## Given instruction:
Copy out the data below, substituting "Which point should I click to complete" for each "At what coordinates should I click to accomplish" and keeping everything else unchanged. Omit the pictures from your answer.

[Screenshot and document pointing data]

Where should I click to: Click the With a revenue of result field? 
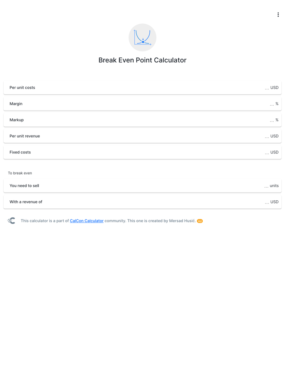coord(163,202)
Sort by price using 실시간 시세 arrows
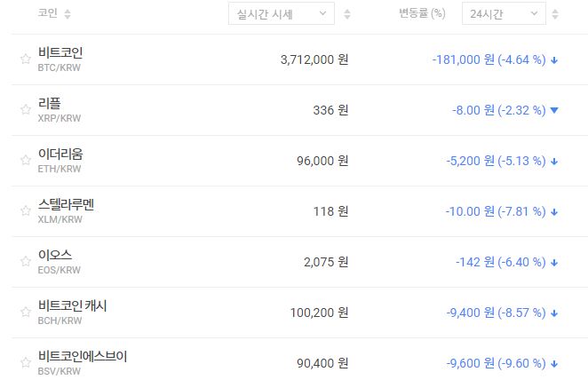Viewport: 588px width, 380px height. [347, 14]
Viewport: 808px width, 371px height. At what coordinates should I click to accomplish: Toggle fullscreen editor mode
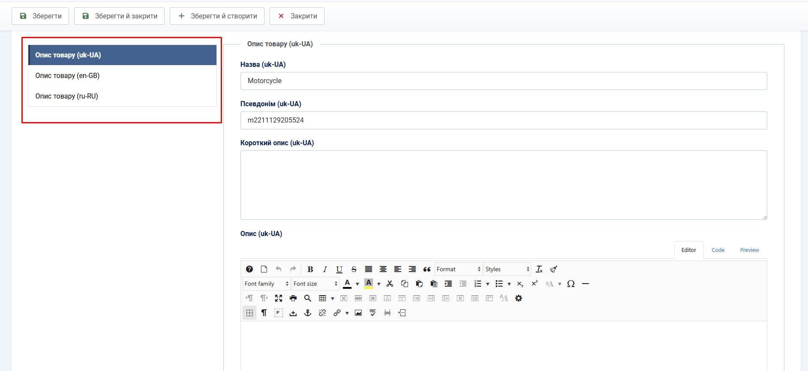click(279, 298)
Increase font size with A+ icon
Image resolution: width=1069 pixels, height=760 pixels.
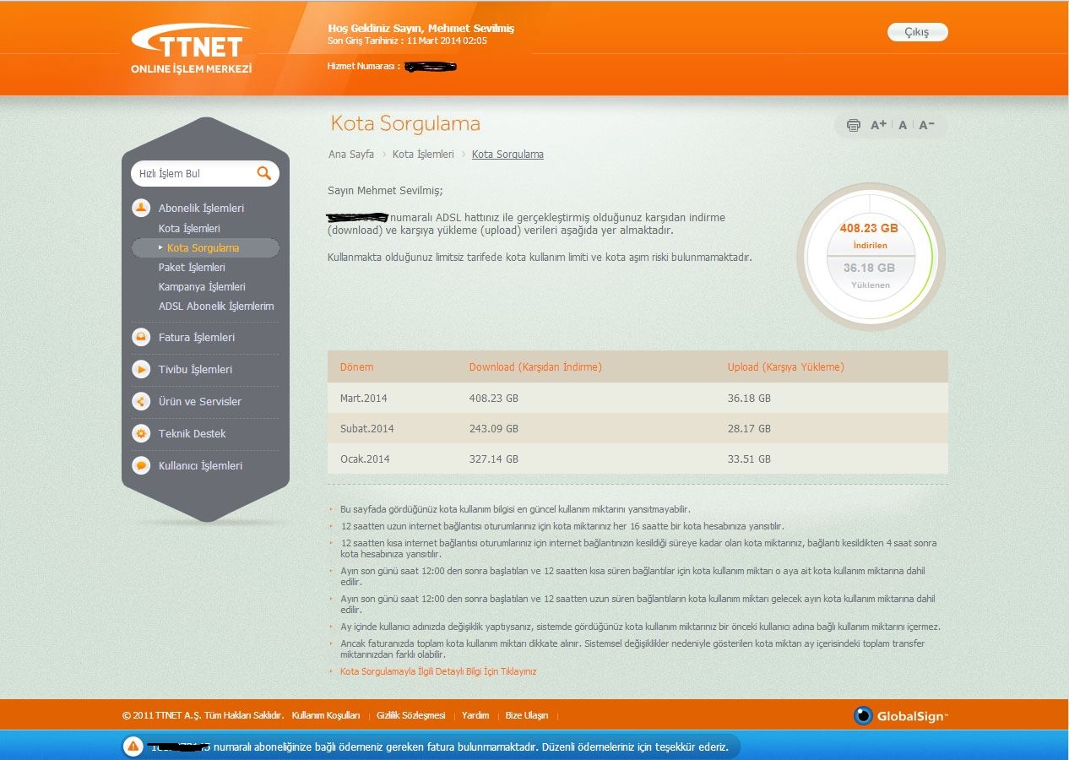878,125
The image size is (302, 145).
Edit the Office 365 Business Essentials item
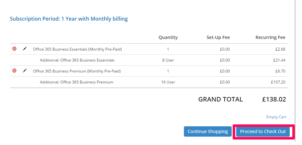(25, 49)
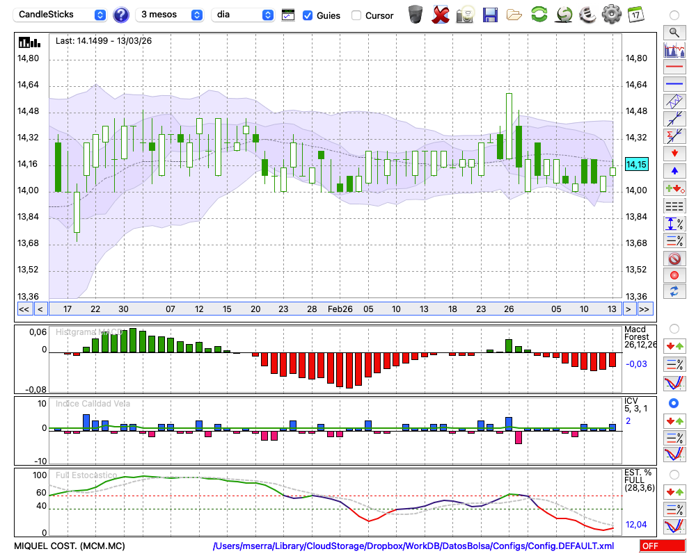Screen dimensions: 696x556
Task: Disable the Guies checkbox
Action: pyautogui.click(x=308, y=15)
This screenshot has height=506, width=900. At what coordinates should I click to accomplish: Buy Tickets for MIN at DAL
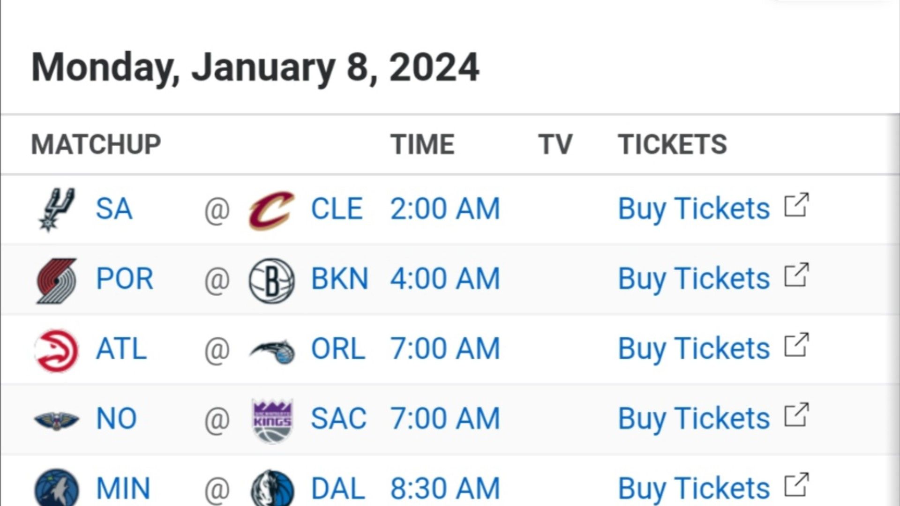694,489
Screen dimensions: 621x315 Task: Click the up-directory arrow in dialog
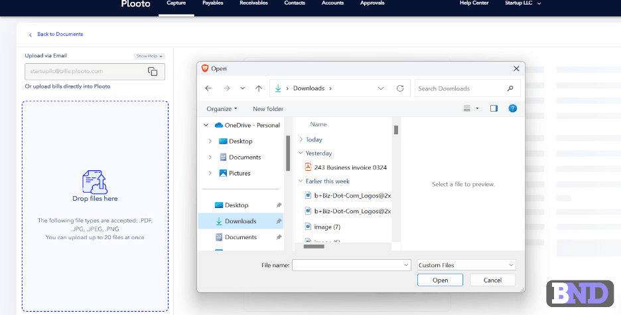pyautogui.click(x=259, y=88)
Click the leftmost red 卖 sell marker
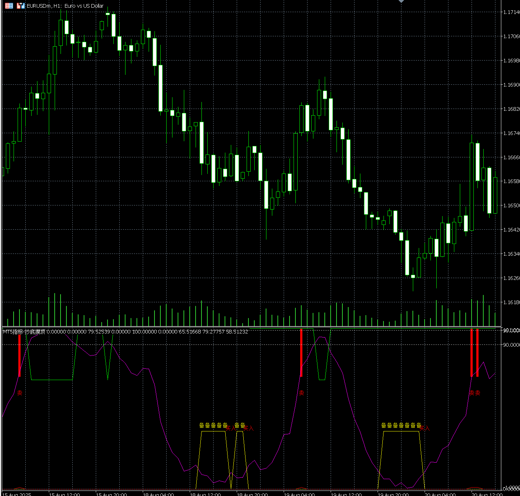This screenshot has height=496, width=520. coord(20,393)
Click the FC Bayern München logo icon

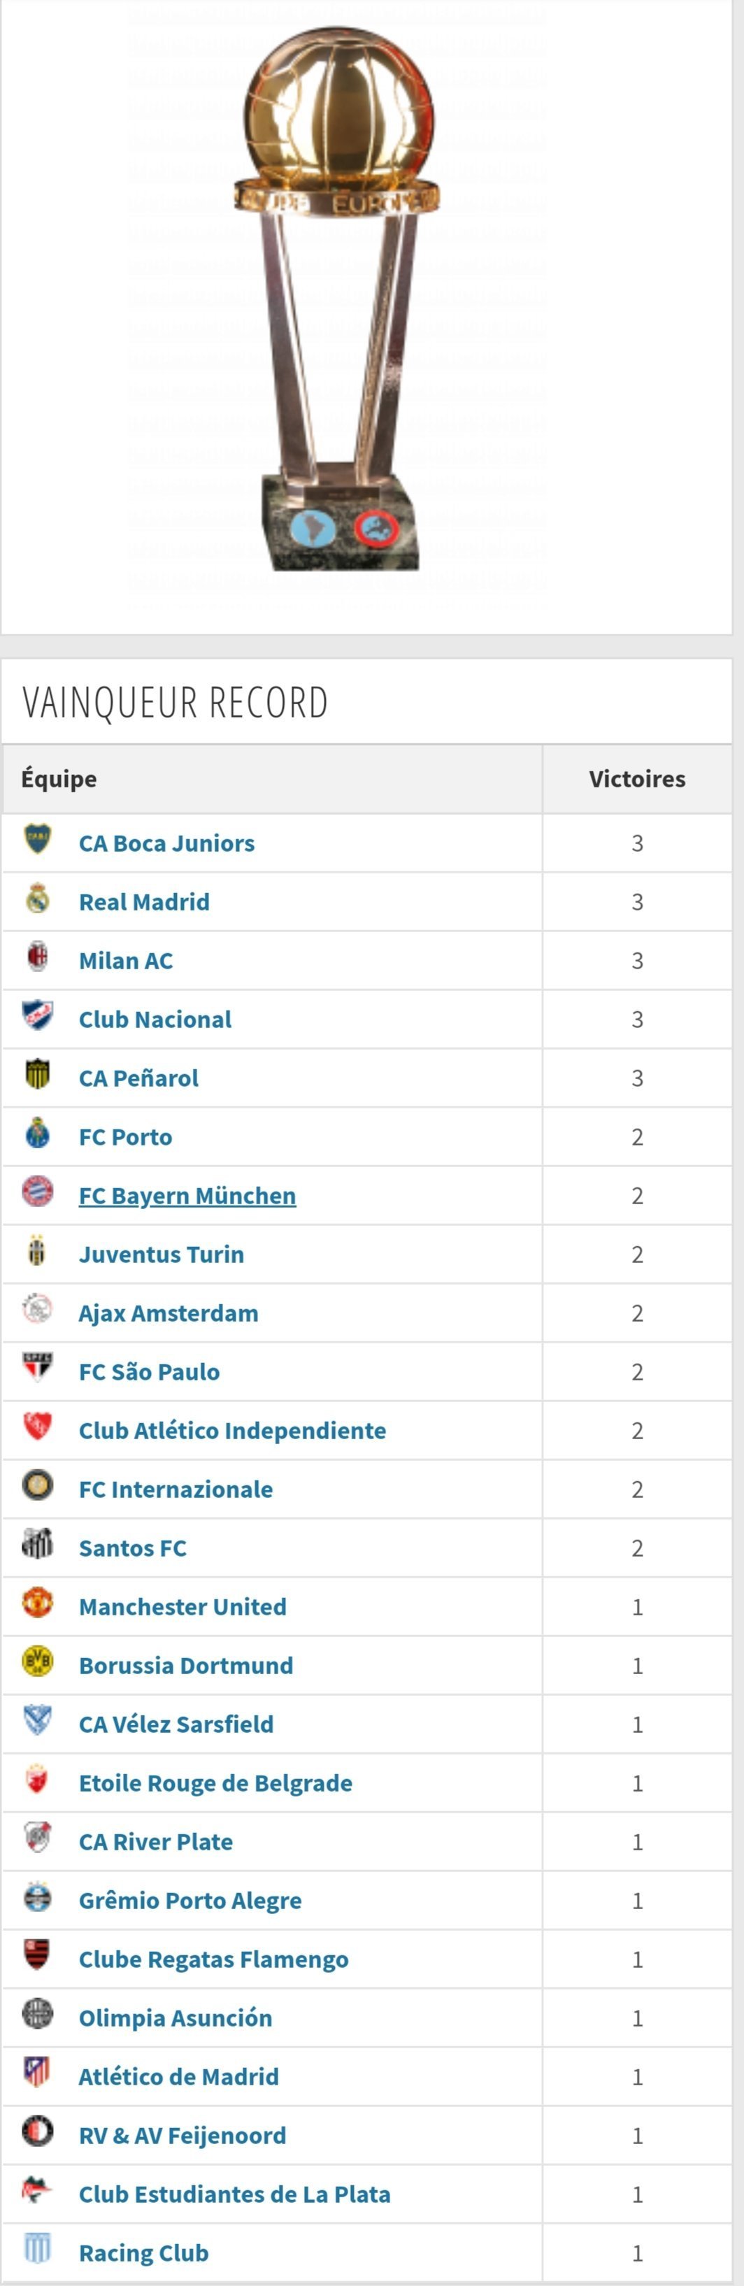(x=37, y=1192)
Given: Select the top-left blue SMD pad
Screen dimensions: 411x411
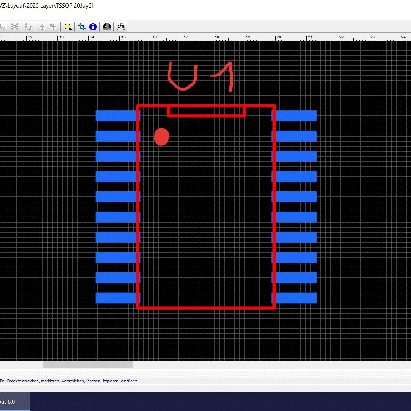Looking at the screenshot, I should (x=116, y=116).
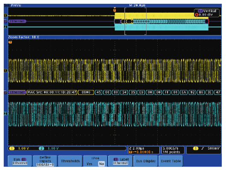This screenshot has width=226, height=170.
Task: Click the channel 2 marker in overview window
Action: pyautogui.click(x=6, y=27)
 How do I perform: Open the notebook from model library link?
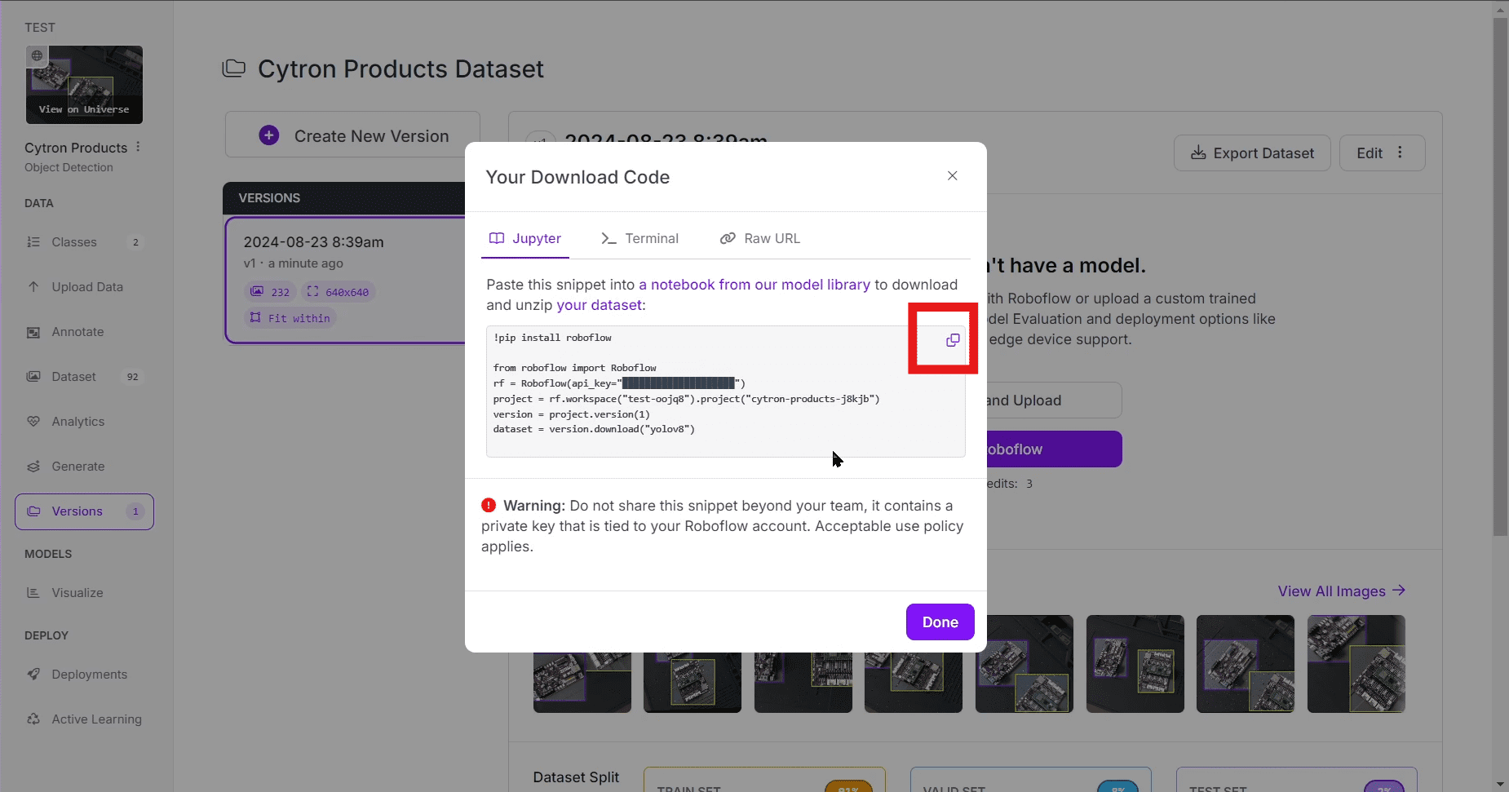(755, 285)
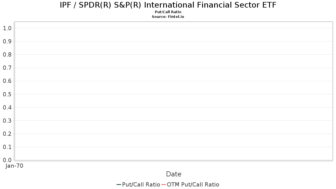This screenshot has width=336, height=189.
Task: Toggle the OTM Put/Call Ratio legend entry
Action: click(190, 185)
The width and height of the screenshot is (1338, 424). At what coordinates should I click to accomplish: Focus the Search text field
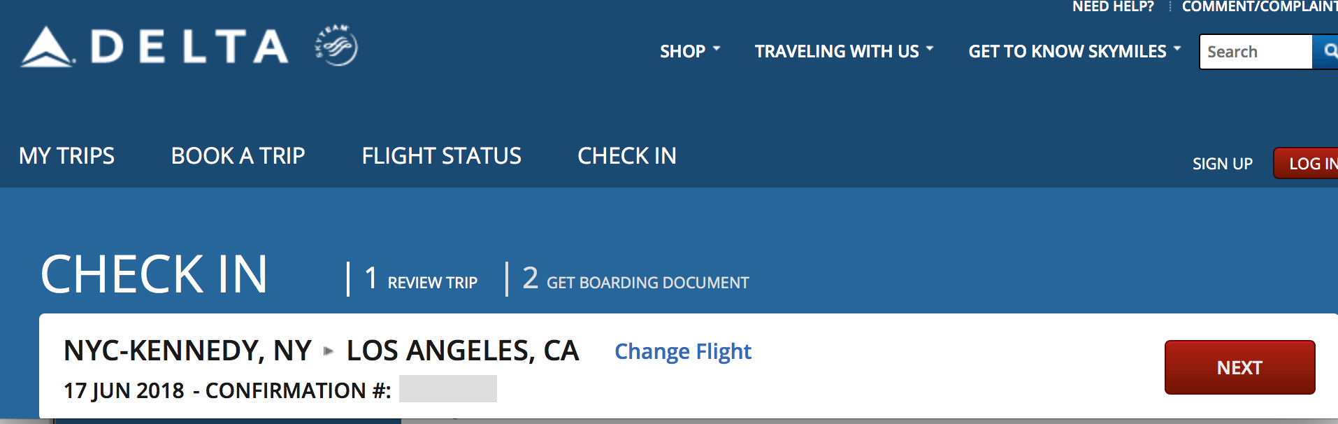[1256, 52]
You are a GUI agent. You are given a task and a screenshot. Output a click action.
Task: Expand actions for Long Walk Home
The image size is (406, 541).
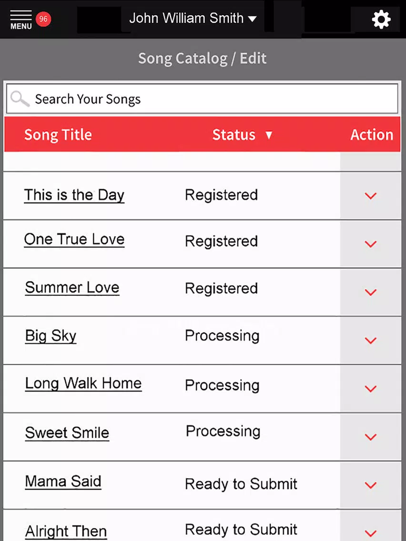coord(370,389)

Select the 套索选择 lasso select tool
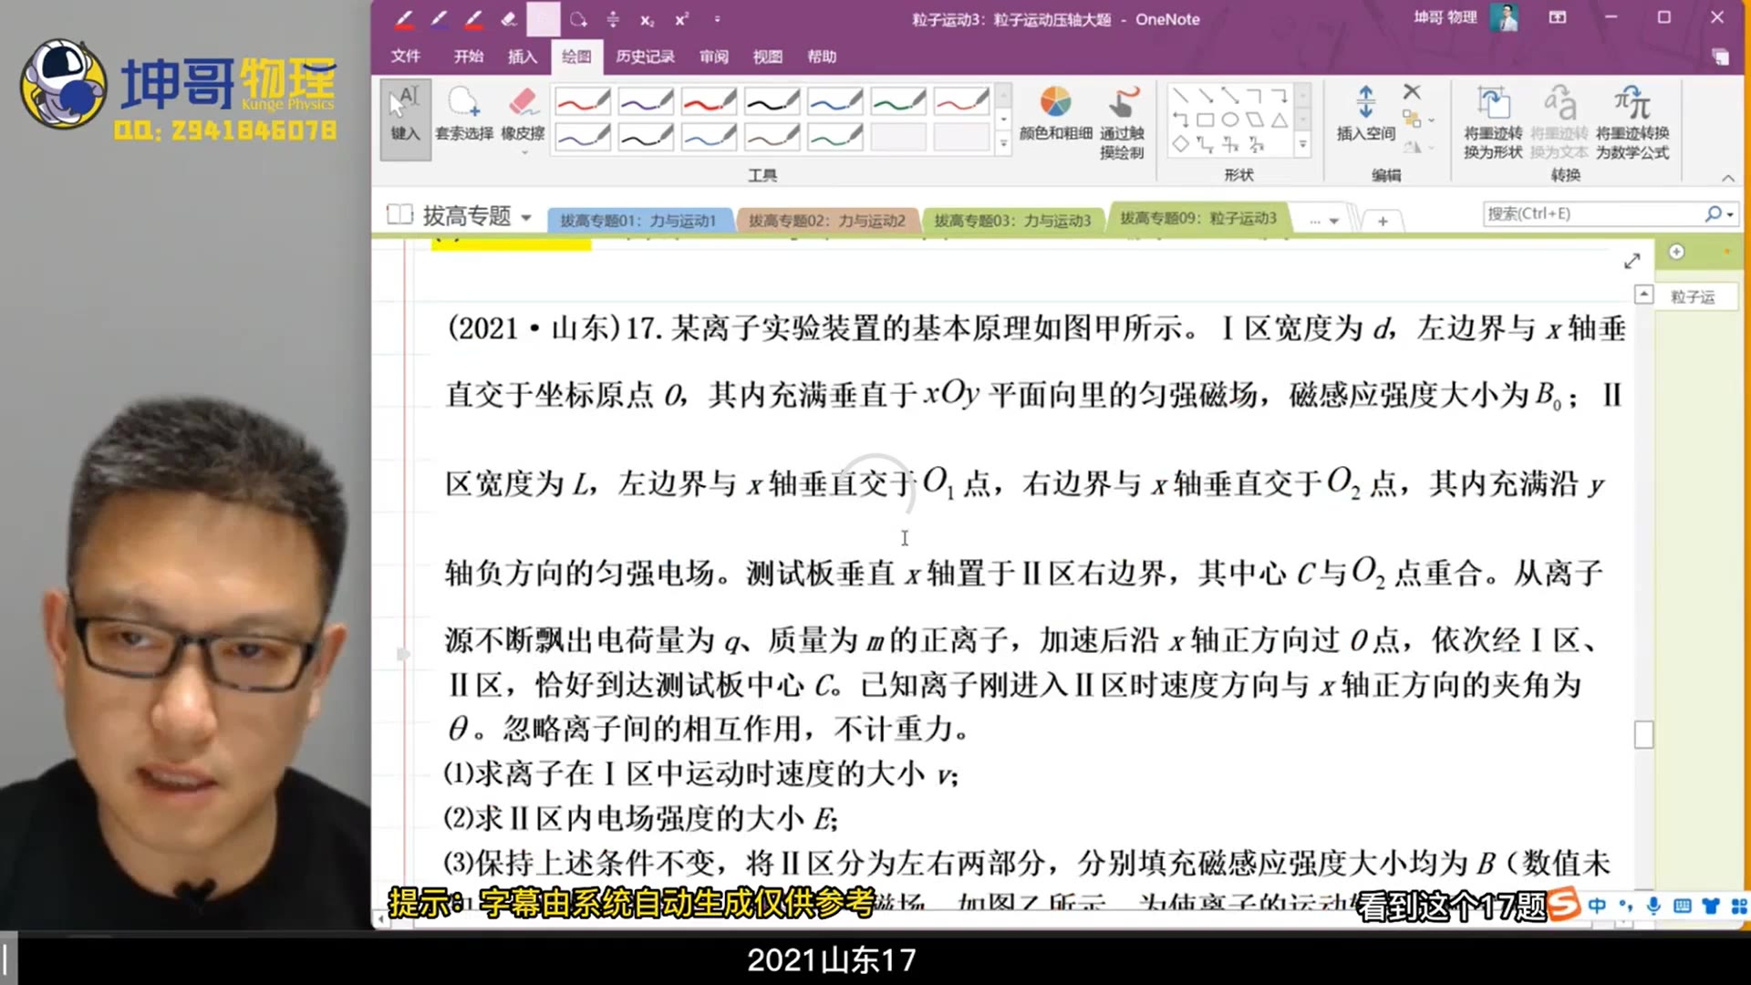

## Exercise answer:
Where should I click to: Click the With a revenue of result field? 
coord(163,202)
Sort by price using 실시간 시세 arrows
Viewport: 588px width, 380px height. [347, 14]
Viewport: 808px width, 371px height. Which point should I click to complete: Toggle fullscreen editor mode
click(279, 298)
Increase font size with A+ icon
Image resolution: width=1069 pixels, height=760 pixels.
878,125
The image size is (302, 145).
Edit the Office 365 Business Essentials item
(25, 49)
Screen dimensions: 696x556
Task: Disable the Guies checkbox
Action: pyautogui.click(x=308, y=15)
This screenshot has height=506, width=900. Which point should I click to complete: Buy Tickets for MIN at DAL
694,489
Screen dimensions: 621x315 Task: Click the up-directory arrow in dialog
pyautogui.click(x=259, y=88)
Click the leftmost red 卖 sell marker
This screenshot has height=496, width=520. coord(20,393)
Click the FC Bayern München logo icon

(x=37, y=1192)
Given: Select the top-left blue SMD pad
Screen dimensions: 411x411
Looking at the screenshot, I should (x=116, y=116).
This screenshot has width=226, height=170.
Task: Click the channel 2 marker in overview window
Action: pyautogui.click(x=6, y=27)
 How do I perform: Open the notebook from model library link?
(755, 285)
This screenshot has width=336, height=189.
Task: Toggle the OTM Put/Call Ratio legend entry
Action: click(190, 185)
The width and height of the screenshot is (1338, 424). Which point should I click to complete: Focus the Search text field
[1256, 52]
You are a GUI agent. You are given a task and a screenshot. Output a click action.
Task: Expand actions for Long Walk Home
The image size is (406, 541).
coord(370,389)

Select the 套索选择 lasso select tool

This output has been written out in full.